Ernst Frederick Warner Aleksandrson was born in Sweden in 1878. In 1902 he emigrated to America, where he began working at General Electric. In 1904, at the age of 26, he created, probably, the most spectacular radio machine in the history, which was intended for serious work, and not for the fun of the most respected public (a pebble was thrown into the front yard of Nikola “our whole Tesla”) ... This car - mechanical generator of radio frequency oscillations - received the name "alternator".
The Alexanderderson alternator could generate a signal with a frequency of up to 100 kilohertz. It is clear that it is impossible to spin the rotor of the machine to such a speed. The alternator shaft rotated at a speed of the order of several thousand revolutions per minute, but due to the special configuration of the coils at the generator output, the desired high frequency was obtained. The design of the alternator turned out to be very successful. They were used on radio stations until the 60s of the last century, that is, even when tube generators had already appeared and were used in full. The disadvantages of these machines were the large size and weight, and because of this they could not be installed on ships.
It was the Aleksandrson alternator that allowed the world's first voice broadcast on December 24, 1906 from the Atlantic coast of the United States. Actually, it was for this purpose that it was created: without a generator of undamped radio-frequency oscillations, it is impossible to transmit voice over the radio.

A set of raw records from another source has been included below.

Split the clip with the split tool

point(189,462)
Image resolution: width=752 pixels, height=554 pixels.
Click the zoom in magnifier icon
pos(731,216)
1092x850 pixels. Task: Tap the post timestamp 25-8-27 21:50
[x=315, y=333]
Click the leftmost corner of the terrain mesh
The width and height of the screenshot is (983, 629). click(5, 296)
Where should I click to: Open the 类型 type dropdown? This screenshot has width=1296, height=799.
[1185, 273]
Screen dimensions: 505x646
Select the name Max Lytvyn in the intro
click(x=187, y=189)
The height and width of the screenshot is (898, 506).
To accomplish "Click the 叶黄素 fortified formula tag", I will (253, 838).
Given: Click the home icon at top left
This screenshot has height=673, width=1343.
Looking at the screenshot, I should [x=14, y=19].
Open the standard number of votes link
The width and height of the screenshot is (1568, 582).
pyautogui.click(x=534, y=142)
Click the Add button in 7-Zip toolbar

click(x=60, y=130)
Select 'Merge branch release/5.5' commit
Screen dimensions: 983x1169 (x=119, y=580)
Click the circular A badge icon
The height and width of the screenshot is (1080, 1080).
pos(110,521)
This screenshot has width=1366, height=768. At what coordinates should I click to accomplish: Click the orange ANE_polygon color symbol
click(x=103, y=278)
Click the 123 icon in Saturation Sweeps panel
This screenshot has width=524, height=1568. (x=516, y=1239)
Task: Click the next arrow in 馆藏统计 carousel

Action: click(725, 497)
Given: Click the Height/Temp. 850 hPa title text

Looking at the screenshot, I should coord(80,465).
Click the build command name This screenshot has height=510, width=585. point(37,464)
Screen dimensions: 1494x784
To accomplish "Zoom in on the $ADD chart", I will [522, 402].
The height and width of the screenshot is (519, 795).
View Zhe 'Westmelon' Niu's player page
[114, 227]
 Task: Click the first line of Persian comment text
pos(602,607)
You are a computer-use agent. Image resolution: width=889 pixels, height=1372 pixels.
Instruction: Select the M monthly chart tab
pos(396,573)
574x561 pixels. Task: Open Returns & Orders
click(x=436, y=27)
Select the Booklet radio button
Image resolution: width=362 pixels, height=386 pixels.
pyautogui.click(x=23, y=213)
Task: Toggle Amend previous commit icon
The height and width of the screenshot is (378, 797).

Technological progress is relentless. With the advent of more advanced generators, alternators went to landfill (or perhaps remelting). And today in the world there is only one working alternator. It is installed in the building of the Grimeton radio station, which is located near the Swedish city of Varberg. This radio station can be called memorial: it was founded by Ernst Alexanderson in 1922, being at that time the chief engineer of the Radio Corporation of America (RCA). In his honor, all the equipment of the radio station is maintained in working condition.
July 2 is considered the day of Alexanderson. Every year, on Sunday closest to this date, the alternator is launched, and, like many years ago, at the frequency of 17.2 kilohertz the Morse code callsign SAQ radio stations and congratulations on the air are transmitted. What could be a better recognition of the merits of an engineer than the equipment he created and is still working?
This year, the Grimeton radio station will air on June 29. The transmitter will be turned on at 8:30 UTC, and transmission will begin at 9:00 UTC. The ceremony will be repeated at 11:30 UTC.
Unfortunately, without proper preparation it is impossible to listen to the broadcast live. We need a super-long-wave antenna and a receiver, and there is no guarantee that something will be caught at decent distances from a radio station, for example, in Moscow. But the very opportunity to hear the voice of equipment that has already forever gone makes this day probably the most moving technical holiday.
Ernest Alexanderson died in 1975. For his services, he was awarded the Medal of Honor and Edison of the Institute of Radio Engineers (now IEEE), and after his death, the name of Alexanderson was included in the books of the National Inventor Hall of Fame (NIHF) and the Consumer Electronics Association Hall of Fame (CEA). Grimeton radio station was included in the UNESCO World Heritage List.
In conclusion, two videos: the Aleksandrson alternator at work and the reception of a signal from the Grimeton radio station.